Multilabel case, the shapes must be (batch_size, num_categories, …)

metric = Precision(is_multilabel=True)
metric.attach(default_evaluator, "precision")
y_true = torch.Tensor([
    [0, 0, 1],
    [0, 0, 0],
    [0, 0, 0],
    [1, 0, 0],
    [0, 1, 1],
]).unsqueeze(0)
y_pred = torch.Tensor([
    [1, 1, 0],
    [1, 0, 1],
    [1, 0, 0],
    [1, 0, 1],
    [1, 1, 0],
]).unsqueeze(0)
state = default_evaluator.run([[y_pred, y_true]])
print(state.metrics["precision"])
tensor([0.2000, 0.5000, 0.0000], dtype=torch.float64)

In binary and multilabel cases, the elements of y and y_pred should have 0 or 1 values. Thresholding of predictions can be done as below:

def thresholded_output_transform(output):
    y_pred, y = output
    y_pred = torch.round(y_pred)
    return y_pred, y

metric = Precision(average=False, output_transform=thresholded_output_transform)
metric.attach(default_evaluator, "precision")
y_true = torch.Tensor([1, 0, 1, 1, 0, 1])
y_pred = torch.Tensor([0.6, 0.2, 0.9, 0.4, 0.7, 0.65])
state = default_evaluator.run([[y_pred, y_true]])
print(state.metrics["precision"])
0.75

In multilabel cases, average parameter should be True.
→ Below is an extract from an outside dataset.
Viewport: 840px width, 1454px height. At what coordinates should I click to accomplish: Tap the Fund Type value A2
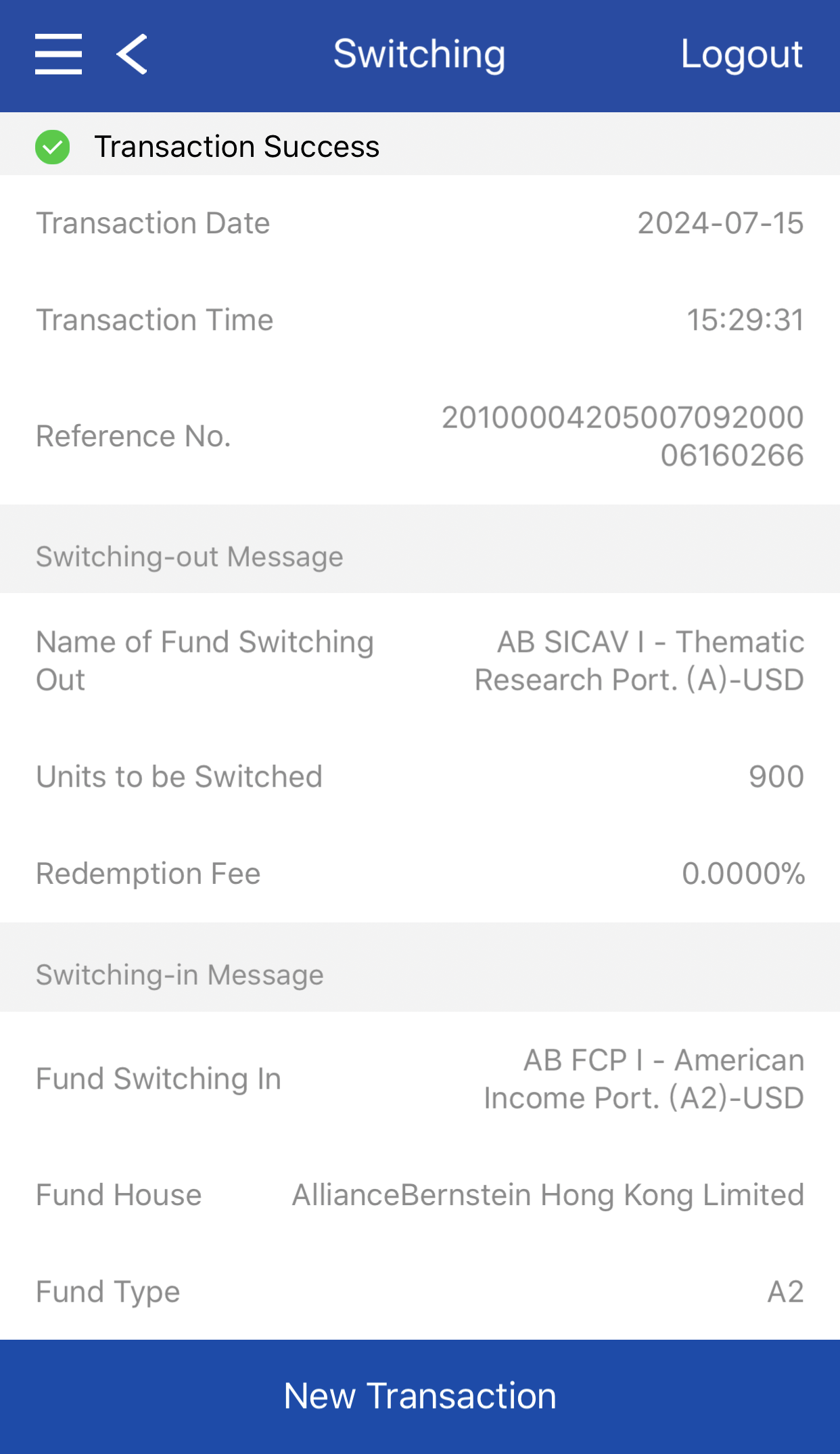pyautogui.click(x=785, y=1292)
However, if user would like to compute F1 metric, for example, average parameter should be False. This can be done as shown below:

precision = Precision(average=False)
recall = Recall(average=False)
F1 = precision * recall * 2 / (precision + recall + 1e-20)
F1 = MetricsLambda(lambda t: torch.mean(t).item(), F1)

Warning

In multilabel cases, if average is False, current implementation stores all input data (output and target) in as tensors before computing a metric. This can potentially lead to a memory error if the input data is larger than available RAM.

Methods

update

Updates the metric's state using the passed batch output.

update(output)[source]

Updates the metric’s state using the passed batch output.

By default, this is called once for each batch.

Parameters

output (Sequence[Tensor]) – the is the output from the engine’s process function.